Commercial banks perform these services for fees. Generally, the fee will be listed in the bank’s tariffs. The basis for the fee is a percentage of every thousand Pounds [transferred]; and on the basis of this percentage a fee is calculated for every amount that is transferred.
When we estimated the cost to the Bank of performing these sorts of services, we considered the time and effort expended, the paper and supplies used, and the like. The figure we arrived at was about two Pounds Sterling for each transfer.
Since the estimated cost for such transfer does not change with differences in the amounts that are actually transferred, will it be lawful for the Islamic Bank to raise its fee for this service in proportion to the amounts transferred? For example, the Bank may charge a set fee for the first thousand transferred, and a similar fee for every thousand thereafter?
If this is not lawful, then what is the accepted SharFah method for establishing such fees? It appears less than reasonable for the Bank to charge one amount as a fee for transferring one thousand Pounds and the same amount for transferring one million Pounds.
Fatwa
Transfers are among the banking services provided by the Islamic Banks for those who seek them. These are lawful from a Shari’ah perspective regardless of whether the transfer is made locally or abroad. This is because the bank transfer is a (new) transaction that clearly serves the interests of people; and because there is nothing in the texts of either the Qur’an or the Sunnah to prevent it. Furthermore it is of no matter if I understand the bank transfer to equate to the Islamic concept of a loan, or a transfer of debt, or a contract of agency, or a lease, or a combination of these.

Record excerpts ::
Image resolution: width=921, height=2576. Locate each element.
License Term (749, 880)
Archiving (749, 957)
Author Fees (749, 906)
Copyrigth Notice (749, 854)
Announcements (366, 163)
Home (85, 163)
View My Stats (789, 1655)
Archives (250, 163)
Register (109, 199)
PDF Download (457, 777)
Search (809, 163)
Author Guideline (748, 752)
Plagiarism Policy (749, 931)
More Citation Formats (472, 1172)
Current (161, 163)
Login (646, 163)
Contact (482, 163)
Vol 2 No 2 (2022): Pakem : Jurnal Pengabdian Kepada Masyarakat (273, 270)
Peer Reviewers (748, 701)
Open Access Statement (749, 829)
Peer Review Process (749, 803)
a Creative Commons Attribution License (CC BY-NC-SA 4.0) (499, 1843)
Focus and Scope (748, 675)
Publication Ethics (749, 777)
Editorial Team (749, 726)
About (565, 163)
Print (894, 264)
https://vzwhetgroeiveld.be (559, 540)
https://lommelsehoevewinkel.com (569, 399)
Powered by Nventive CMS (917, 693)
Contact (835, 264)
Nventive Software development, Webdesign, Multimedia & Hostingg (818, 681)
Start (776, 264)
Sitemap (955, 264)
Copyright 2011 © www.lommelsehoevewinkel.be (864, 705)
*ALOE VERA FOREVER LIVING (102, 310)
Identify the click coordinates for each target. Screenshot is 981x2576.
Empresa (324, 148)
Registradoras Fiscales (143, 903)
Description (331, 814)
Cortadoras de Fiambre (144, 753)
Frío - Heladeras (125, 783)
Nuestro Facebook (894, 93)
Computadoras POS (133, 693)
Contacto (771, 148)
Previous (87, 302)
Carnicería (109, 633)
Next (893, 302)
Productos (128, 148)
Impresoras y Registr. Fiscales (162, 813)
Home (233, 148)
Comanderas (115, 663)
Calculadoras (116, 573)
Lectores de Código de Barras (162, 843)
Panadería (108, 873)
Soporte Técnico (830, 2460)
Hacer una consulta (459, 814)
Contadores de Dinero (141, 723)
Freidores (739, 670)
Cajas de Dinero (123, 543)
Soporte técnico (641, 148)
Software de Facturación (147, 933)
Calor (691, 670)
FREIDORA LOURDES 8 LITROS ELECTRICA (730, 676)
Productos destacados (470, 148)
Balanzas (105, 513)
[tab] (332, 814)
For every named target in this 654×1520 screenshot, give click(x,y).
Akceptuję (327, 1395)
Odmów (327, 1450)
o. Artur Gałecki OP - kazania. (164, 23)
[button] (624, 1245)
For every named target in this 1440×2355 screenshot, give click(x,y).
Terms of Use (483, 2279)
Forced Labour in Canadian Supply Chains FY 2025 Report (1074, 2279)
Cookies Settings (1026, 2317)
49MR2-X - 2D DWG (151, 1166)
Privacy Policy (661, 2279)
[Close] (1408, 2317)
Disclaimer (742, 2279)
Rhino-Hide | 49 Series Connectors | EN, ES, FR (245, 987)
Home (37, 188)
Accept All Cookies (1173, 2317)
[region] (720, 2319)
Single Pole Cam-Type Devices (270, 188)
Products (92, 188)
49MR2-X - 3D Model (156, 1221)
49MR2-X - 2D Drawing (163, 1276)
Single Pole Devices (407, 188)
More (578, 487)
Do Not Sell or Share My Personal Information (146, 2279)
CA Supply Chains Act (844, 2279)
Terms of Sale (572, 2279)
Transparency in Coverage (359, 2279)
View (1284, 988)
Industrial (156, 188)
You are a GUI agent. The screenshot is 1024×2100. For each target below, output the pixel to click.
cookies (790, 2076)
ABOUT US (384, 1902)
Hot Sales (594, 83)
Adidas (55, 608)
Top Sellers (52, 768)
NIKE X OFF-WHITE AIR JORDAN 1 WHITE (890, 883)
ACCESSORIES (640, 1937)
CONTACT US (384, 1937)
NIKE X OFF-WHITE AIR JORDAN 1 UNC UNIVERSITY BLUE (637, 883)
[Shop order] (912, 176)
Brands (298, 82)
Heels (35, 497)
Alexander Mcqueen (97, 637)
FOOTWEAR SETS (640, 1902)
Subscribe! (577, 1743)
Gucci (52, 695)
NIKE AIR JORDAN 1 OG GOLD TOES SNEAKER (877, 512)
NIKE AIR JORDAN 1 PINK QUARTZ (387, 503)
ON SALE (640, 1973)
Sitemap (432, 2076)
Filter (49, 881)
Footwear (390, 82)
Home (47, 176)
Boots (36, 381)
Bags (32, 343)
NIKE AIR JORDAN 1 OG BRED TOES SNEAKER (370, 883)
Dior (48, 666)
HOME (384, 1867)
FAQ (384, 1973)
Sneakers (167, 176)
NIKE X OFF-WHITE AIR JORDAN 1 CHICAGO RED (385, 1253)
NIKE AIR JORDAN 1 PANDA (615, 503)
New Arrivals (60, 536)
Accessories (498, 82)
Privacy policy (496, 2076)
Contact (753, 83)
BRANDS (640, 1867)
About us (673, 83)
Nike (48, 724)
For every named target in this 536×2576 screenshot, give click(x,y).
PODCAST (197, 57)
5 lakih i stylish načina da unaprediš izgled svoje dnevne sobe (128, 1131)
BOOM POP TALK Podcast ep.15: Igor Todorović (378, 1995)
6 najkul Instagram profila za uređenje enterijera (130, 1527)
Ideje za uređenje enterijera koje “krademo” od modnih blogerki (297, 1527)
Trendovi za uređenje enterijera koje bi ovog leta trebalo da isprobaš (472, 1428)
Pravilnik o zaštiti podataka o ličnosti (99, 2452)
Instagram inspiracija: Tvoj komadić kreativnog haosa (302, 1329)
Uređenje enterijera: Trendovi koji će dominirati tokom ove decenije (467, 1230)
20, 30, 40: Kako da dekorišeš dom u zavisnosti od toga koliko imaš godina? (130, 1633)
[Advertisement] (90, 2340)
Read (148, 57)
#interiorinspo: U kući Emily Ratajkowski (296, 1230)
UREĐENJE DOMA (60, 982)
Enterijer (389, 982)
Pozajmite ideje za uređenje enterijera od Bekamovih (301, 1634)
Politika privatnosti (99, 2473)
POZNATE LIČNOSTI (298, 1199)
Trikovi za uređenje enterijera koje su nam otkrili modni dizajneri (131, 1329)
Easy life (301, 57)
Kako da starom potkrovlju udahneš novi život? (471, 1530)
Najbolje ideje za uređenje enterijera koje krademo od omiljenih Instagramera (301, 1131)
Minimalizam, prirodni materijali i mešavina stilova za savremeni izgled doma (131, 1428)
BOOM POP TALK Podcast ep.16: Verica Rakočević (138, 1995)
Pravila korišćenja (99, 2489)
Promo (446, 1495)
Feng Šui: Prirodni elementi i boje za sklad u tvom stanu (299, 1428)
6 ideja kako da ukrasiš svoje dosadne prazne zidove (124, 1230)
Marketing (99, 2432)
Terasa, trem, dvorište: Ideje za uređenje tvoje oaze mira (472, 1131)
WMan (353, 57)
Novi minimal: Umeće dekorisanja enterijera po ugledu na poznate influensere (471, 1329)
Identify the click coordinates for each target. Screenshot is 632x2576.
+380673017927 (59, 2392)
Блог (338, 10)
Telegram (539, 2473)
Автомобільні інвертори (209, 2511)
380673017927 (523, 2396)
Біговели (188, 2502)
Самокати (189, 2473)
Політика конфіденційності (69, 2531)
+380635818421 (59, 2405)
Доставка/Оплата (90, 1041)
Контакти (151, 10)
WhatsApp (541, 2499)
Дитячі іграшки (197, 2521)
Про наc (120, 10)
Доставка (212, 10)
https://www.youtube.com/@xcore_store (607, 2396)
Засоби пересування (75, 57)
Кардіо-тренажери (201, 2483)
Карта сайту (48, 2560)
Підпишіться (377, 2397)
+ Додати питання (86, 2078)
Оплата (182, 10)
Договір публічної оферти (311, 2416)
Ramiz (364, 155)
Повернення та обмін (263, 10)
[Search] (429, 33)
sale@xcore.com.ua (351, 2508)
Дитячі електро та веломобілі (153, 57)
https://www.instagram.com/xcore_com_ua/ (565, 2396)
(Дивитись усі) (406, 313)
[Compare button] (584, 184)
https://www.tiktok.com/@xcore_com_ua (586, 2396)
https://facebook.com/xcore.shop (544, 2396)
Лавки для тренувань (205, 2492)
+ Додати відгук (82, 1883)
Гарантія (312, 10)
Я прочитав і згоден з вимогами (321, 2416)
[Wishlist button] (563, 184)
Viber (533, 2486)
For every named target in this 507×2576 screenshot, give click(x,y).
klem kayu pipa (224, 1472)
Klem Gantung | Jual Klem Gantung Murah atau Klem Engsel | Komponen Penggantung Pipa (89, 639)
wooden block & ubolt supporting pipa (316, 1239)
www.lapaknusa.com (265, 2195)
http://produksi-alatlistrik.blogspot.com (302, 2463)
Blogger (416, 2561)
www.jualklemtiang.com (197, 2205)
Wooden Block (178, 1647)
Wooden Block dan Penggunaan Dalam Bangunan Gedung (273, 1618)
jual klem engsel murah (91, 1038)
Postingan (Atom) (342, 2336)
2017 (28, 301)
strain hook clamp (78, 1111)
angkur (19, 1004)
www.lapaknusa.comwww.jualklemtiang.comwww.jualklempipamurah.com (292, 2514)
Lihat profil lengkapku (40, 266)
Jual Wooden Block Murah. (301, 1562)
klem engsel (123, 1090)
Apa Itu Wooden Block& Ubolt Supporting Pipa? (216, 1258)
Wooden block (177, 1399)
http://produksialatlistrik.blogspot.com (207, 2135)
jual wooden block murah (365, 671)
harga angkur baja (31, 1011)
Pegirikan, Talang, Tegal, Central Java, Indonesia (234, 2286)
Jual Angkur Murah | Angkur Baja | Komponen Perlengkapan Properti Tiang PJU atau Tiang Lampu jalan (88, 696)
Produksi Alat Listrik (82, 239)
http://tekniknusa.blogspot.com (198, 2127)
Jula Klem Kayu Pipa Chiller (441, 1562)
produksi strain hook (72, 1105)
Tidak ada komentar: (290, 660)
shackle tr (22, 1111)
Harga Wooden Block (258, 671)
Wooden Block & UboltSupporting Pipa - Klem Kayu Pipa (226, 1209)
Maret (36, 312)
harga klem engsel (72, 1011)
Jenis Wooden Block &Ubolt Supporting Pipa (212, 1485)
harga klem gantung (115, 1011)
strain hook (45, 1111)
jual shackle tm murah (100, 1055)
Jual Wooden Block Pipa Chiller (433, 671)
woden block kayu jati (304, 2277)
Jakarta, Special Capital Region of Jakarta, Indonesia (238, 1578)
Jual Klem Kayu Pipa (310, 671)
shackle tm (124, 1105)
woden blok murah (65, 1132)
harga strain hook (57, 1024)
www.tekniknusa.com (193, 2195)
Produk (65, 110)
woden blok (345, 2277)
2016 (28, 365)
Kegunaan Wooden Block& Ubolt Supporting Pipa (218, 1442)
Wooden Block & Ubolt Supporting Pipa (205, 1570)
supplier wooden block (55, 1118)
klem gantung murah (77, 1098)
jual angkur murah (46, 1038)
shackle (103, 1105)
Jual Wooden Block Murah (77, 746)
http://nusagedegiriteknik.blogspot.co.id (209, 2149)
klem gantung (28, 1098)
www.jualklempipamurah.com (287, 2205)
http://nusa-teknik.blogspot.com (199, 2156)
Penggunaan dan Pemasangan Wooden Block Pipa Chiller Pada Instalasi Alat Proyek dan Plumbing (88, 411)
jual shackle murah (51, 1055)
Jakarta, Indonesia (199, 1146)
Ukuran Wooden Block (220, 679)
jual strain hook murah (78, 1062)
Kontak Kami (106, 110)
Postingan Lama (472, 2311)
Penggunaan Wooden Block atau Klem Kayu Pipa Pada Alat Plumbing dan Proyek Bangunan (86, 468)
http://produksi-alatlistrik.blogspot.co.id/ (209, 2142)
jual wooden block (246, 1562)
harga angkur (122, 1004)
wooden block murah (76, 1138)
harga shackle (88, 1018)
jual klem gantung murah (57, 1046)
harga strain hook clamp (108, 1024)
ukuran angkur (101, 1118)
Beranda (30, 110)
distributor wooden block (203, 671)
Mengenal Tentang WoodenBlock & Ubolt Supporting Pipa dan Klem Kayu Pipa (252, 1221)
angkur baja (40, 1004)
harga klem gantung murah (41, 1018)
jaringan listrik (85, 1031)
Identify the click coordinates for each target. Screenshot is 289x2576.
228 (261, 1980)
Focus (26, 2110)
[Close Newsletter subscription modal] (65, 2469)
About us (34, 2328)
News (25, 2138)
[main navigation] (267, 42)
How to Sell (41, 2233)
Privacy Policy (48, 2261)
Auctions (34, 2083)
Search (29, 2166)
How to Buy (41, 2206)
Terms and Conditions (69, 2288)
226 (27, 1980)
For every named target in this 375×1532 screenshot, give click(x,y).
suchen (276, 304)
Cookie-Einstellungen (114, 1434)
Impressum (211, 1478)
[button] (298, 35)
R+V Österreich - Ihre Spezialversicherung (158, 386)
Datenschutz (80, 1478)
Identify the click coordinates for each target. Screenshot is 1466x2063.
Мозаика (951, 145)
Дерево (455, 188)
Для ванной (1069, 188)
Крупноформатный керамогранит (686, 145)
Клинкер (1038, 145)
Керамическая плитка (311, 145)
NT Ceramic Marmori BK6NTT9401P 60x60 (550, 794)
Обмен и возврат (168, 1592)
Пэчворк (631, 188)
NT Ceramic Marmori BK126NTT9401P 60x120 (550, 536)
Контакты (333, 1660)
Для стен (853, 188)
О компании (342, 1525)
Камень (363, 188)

Directive 1 ::
Translate this sentence from the passage on bank transfer fees into Spanish: "Generally, the fee will be listed in the bank’s tariffs."
Directive 2 ::
Please summarize the passage on bank transfer fees in two sentences.
Directive 3 ::
Carry on the passage on bank transfer fees from the point where it ends.
The items have nothing to do with the passage on bank transfer fees.

Exercise response 1 ::
Por lo general, la comisión figurará en las tarifas del banco.

Exercise response 2 ::
Commercial banks charge for transfers as a percentage of every thousand Pounds, but the Bank estimated its own cost at about two Pounds Sterling per transfer whatever the amount, and it asks whether it may still raise its fee in proportion to the sum transferred. The fatwa answers that bank transfers, local or abroad, are lawful because they clearly serve people's interests and nothing in the Qur'an or the Sunnah prevents them.

Exercise response 3 ::
Since the Service provided by the Bank is a lawful Service, it is therefore lawful for the Bank to perform it without charge, or to perform it for a fee. Furthermore, a fee is what the two parties to a transaction set in return for a benefit, and the only condition regarding it is that it be made known (to those contracting) in such a way that erases any ignorance on the subject that might lead to a dispute. The benefit in return for which the fee is set may be benefit from something concrete, or it may be benefit derived from the actions of a doer, such as is the case in relation to services performed by the Bank for its customers seeking transfers.
When the Bank has a right to a fee in return for the services it provides, the fee should be in proportion to those services, either great or small. Based on the foregoing, it is lawful for the Bank to raise the fee for the services it provides in accordance with the increase in the amount for which transfer is sought, on condition that the services required for transfer also increase. In such a case, there is nothing to prevent the calculation of the fee on the basis of a percentage from each thousand transferred, or on any other reasonable basis, as long as the fee is made known.
If, however, there is no difference in the services required for transferring different amounts, it is then not lawful for the Bank to increase the fee for increases in sums transferred. This is because the Bank would then be charging [more of] a fee in return for nothing [more], This is the general ruling on the subject which, if we were to apply it to the Situation described in the question, would result in an answer to the effect that, no, it is not lawful for the Bank to charge more than two Pounds for the transfer of any amount. This is because the costs estimated by the Bank for these services do not differ with differences in the amounts transferred. This is what is stated in the question.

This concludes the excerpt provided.